According to a second aspect, this disclosure provides a detection box screening method in target detection, where the method includes obtaining multi-dimensional data, where the multi-dimensional data is used to describe a plurality of detection boxes in an image, and the plurality of detection boxes correspond to at least one object in the image; invoking a first function in a compiler by using a first application programming interface (API), to perform sorting on data on a sorting axis of the multi-dimensional data, to obtain a sorting result of the multi-dimensional data, the sorting axis corresponds to a dimension B of the multi-dimensional data, and each column of data in the dimension B is used to describe a same attribute of each of the plurality of detection boxes; and screening out at least one detection box from the plurality of detection boxes based on the sorting result and an overlapping rate between the detection boxes.

From a perspective of technical effect, in this disclosure, the first function for multi-dimensional data corresponding to a detection box is defined in the compiler. Compared with a case in which a schedule cannot be optimized by using a compilation method in the technology, in this disclosure, the compiler may subsequently optimize a sorting process of the multi-dimensional data based on the defined first function, so as to improve a speed of the sorting process of the multi-dimensional data (for example, sorting of the detection box), for example, a screening speed of the detection box and inference efficiency and training efficiency of a target detection model can be significantly improved.

In a feasible implementation, the method further includes invoking a second function to split the sorting axis to obtain an outer axis and an inner axis; and invoking a third function in the compiler by using a second API, to optimize the sorting processing. The optimized sorting includes sorting the multi-dimensional data based on a length of the inner axis and a length of the outer axis to obtain sorted M data blocks, where a data amount included in each data block in the M data blocks is equal to the length of the inner axis, and M is equal to the length of the outer axis; and performing merge sorting on the sorted M data blocks, where M is a positive integer greater than or equal to 2.

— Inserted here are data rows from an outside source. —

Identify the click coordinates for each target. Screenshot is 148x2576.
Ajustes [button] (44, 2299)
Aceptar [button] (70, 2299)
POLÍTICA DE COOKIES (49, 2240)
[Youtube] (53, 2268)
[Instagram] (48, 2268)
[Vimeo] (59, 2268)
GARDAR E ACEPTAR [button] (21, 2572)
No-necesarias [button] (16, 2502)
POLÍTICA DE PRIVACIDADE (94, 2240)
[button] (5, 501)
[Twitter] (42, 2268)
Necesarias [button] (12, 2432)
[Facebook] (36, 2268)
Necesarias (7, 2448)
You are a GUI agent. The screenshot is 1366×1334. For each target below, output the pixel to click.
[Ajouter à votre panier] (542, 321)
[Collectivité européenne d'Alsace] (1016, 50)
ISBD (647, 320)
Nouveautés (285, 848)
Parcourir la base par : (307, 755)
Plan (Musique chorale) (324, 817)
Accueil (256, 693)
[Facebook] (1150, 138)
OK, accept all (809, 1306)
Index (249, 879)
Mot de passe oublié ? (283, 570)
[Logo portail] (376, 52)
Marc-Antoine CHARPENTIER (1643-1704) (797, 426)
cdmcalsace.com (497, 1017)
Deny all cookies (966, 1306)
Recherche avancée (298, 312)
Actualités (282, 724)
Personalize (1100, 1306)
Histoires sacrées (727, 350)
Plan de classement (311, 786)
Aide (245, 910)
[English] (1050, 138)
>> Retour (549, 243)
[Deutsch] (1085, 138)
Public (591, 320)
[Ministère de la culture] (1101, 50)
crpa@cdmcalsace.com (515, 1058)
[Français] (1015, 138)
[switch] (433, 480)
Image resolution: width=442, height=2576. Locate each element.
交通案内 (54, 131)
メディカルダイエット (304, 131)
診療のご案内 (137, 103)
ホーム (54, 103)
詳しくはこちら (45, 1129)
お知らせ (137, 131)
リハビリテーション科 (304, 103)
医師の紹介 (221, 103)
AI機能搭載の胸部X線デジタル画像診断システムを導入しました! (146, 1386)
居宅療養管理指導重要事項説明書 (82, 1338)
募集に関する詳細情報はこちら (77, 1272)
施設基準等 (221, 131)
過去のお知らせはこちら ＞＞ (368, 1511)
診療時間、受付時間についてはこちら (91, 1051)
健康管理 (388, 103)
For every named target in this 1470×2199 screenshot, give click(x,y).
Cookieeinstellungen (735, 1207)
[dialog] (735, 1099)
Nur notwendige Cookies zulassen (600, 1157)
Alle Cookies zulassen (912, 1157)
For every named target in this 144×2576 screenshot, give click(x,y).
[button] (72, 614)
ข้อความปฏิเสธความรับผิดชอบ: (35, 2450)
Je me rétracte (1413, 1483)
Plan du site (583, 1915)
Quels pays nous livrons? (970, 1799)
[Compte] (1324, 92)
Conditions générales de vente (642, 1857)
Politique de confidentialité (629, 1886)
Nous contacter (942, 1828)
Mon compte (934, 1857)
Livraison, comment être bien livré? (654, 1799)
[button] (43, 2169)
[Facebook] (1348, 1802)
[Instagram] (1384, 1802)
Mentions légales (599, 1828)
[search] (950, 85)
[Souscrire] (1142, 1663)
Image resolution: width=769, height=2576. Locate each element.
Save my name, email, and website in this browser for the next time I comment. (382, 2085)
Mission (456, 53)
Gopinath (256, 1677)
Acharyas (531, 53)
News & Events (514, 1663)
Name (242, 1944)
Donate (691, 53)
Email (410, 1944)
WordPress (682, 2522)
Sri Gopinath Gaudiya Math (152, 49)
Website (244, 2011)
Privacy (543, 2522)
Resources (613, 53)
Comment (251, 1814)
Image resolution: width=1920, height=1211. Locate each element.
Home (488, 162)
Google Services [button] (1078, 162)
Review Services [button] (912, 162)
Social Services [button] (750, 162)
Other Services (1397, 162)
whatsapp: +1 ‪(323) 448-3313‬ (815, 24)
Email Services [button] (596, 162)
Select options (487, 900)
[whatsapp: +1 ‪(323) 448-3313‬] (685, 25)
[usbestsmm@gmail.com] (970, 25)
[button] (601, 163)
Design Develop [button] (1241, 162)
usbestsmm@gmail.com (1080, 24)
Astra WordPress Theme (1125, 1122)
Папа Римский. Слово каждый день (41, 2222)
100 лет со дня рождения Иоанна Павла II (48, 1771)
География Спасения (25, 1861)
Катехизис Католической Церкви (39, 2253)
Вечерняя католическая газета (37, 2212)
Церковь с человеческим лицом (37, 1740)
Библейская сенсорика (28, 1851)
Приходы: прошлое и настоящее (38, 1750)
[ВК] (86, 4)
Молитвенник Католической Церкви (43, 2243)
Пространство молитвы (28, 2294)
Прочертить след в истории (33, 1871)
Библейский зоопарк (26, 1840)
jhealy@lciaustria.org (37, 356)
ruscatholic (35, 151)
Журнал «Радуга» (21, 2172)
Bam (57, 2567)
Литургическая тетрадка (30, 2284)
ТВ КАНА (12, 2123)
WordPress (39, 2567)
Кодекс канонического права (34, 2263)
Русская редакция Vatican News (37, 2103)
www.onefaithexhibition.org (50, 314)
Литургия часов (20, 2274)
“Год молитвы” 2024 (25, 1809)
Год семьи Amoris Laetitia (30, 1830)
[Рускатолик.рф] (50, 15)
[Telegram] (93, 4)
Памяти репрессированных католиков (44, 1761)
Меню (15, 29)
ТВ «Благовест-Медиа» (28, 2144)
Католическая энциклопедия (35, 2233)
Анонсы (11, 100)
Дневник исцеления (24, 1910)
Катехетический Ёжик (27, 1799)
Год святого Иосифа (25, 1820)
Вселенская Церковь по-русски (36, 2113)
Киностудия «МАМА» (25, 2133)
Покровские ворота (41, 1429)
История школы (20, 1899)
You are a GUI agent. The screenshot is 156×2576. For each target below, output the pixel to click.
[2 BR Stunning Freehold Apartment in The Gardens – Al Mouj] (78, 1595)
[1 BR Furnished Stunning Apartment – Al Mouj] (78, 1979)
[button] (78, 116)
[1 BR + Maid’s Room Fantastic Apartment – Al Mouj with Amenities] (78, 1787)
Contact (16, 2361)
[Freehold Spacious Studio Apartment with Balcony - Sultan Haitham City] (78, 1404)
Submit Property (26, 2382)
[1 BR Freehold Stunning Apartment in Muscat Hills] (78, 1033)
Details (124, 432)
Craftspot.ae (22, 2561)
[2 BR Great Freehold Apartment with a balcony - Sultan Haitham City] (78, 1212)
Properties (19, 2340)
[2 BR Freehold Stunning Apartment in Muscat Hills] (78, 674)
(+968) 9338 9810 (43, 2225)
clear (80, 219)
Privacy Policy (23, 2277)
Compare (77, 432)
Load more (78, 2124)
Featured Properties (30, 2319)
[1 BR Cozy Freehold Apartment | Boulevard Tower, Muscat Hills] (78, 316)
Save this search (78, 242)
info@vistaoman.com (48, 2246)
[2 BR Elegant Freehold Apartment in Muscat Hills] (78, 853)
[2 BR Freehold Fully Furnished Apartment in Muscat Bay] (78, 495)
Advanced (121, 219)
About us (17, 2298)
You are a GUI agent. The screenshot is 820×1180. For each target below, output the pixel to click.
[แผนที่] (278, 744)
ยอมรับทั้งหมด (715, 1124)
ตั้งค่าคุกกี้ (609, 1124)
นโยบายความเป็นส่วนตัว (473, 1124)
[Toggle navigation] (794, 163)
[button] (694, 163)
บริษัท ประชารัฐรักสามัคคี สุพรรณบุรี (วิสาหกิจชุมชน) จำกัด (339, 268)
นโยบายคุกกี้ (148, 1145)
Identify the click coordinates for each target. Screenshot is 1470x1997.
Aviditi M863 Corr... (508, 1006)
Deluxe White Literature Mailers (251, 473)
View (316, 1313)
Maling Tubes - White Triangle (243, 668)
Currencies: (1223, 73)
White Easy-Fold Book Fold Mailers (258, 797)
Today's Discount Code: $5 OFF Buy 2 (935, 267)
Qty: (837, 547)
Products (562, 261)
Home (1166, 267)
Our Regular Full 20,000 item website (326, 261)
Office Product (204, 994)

From a perspective of technical effect, in this disclosure, a third function for the detection box sorting process is defined in the compiler, and the sorting process of the multi-dimensional data corresponding to the detection box is split into two parts such as first performing sorting for M times to obtain the M data blocks, where a data amount of each sorting is the length of the inner axis, and then performing merge sorting on the M data blocks. Compared with a process in which a compiler cannot perform optimization, in this disclosure, a multi-dimensional data sorting process with a relatively large data scale may be split into a plurality of sorting processes (for example, M sort times) with a smaller granularity (for example, a data amount of a single sorting is the length of the inner axis), and the plurality of sorting processes are executed in parallel to adapt to a hardware computing capability, improve a sorting speed of a detection box, and reduce a screening speed of the detection box, thereby significantly improving an inference speed and a training speed of the target detection model.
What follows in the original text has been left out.